In the Spirit World people will continue to learn and do missionary work and if you decide there that you want to be Mormon cool, you can be (assuming someone living goes to the temple for you)(if no one does, don't worry, that shit will be straightened out during the millennium).
Then the resurrection. Everyone born is also resurrected. Which means your crappy mortal body gets turned into a bad-ass glorified immortal body and is reunited with your spirit.
Then we get judged. Pretty self-explanatory. If you're a dick your whole life, that might be something that gets brought up at your judgement. 
If you're Mormon, and did everything you're supposed to do. You go to the Celestial Kingdom. If you aren't Mormon but still a good person you go to the Terrestrial Kingdom. And everyone else goes to the Telestial Kingdom, that's right, ever murderers and rapists.
In the 3 kingdoms you can travel around, but you can never go above where you were originally assigned. That means since my parents are good Mormons they can come down to visit me (since I'm a non-believer, but still an ok person) but I can't go up to visit them. We're told that the Telestial Kingdom isn't really that bad. Kinda like Earth is now, and it gets better from there.
There is something this cute little drawing doesn't show and that place is called Outer Darkness. You have to be a 'Son of Perdition' to go there, and that's really not very easy to do. We're told that the total of those who go there can be counted on one hand. You basically have to be a fallen prophet to qualify for Outer Darkness.
Good news, there is no Hell! No burning lakes of fire. No brimstone. No creepy clown demons like in the Spawn comics. There will just be an eternity of irony as you realize South Park was right and the only people in "Heaven" are the Mormons!!! 

6 comments:

  1. I like this little joke: (And I'm making most of this up because I can only remember the punch line.) A group of new angels walk into heaven.

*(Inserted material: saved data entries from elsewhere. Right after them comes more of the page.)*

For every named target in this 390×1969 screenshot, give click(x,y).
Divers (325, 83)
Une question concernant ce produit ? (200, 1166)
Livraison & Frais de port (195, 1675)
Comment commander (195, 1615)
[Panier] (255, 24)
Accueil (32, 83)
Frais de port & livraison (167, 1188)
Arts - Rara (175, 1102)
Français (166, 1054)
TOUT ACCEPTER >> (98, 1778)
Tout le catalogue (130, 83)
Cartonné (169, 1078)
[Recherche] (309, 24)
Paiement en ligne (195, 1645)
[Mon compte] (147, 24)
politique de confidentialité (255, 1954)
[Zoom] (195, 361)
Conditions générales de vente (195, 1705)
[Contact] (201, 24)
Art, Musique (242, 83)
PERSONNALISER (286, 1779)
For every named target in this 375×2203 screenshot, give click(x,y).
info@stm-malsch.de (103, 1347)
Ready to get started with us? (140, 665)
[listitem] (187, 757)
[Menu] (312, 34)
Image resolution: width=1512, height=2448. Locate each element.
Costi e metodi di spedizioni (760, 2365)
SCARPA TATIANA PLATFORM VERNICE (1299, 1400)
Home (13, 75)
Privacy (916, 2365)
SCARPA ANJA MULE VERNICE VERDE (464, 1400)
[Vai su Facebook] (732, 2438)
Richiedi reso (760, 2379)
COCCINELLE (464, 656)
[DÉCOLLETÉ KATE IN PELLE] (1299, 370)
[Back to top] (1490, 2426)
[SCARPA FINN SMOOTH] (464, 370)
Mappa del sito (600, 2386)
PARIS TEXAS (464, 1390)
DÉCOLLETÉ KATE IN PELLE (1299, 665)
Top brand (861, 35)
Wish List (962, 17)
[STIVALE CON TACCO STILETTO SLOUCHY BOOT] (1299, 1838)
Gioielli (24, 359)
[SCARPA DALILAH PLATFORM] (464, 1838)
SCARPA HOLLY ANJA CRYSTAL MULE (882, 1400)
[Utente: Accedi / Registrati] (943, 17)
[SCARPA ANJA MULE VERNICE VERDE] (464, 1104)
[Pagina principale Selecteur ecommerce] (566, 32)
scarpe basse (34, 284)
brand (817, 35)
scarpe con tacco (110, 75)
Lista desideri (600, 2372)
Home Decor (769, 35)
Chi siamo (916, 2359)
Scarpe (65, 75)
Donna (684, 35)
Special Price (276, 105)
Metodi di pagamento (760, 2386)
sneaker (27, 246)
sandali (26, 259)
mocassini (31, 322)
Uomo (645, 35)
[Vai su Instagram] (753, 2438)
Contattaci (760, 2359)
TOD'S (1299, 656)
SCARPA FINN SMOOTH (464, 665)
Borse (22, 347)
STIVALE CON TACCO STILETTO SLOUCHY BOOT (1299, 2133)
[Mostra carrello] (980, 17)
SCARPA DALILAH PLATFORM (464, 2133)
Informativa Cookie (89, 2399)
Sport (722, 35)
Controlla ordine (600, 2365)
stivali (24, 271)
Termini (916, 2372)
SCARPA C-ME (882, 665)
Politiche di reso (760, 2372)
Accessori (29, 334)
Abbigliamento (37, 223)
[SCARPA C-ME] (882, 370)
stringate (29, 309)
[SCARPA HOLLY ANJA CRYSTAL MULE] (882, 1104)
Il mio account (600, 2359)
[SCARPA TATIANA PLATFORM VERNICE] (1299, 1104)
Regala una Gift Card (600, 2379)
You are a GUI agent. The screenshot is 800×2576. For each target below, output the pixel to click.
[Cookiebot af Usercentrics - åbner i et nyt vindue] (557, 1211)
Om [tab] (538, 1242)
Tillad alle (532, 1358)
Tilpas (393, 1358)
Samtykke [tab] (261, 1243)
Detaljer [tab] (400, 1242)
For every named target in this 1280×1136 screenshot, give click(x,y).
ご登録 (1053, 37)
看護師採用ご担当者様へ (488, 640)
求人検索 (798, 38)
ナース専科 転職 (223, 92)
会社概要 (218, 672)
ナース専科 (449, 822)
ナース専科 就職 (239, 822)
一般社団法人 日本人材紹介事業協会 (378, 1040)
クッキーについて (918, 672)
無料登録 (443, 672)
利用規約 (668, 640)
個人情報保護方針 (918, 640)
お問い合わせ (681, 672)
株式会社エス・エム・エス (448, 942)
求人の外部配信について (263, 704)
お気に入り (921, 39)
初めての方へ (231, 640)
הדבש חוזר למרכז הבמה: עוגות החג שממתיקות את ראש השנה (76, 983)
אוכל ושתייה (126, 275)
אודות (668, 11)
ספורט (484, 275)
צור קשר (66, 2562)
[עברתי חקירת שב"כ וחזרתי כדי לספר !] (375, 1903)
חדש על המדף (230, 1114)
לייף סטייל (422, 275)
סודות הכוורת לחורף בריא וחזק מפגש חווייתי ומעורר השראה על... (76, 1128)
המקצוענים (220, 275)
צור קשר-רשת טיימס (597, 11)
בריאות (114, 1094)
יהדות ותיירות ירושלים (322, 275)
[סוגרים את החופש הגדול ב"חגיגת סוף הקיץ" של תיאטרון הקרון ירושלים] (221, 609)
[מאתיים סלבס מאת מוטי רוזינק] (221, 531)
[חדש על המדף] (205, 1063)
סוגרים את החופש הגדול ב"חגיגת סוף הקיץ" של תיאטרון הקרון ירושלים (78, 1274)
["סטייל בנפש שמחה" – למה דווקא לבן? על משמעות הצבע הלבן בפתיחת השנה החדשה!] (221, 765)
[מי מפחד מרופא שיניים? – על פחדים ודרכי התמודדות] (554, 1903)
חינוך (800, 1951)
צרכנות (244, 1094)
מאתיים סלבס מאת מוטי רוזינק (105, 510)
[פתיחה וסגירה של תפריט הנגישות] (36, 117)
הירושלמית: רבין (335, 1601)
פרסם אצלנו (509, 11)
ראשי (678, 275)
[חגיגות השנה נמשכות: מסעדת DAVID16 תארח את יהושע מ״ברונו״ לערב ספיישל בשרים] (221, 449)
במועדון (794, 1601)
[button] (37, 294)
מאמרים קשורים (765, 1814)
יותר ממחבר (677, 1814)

The tour guide welcomes them and begins to show them around. "Welcome to Heaven!" He says, "Over here you'll find Protestants, and over here Lutherans." He proceeded to show around all the different secs of heaven. The angels are so excited and begin to talk loudly amongst themselves. "A heaven where we all live together and get along?! Wow!!" One angel points to a secluded area and says, "Who's over there?" The tour guide, whispers, "Shhhh those are the Mormons, they believe they're the only ones in here."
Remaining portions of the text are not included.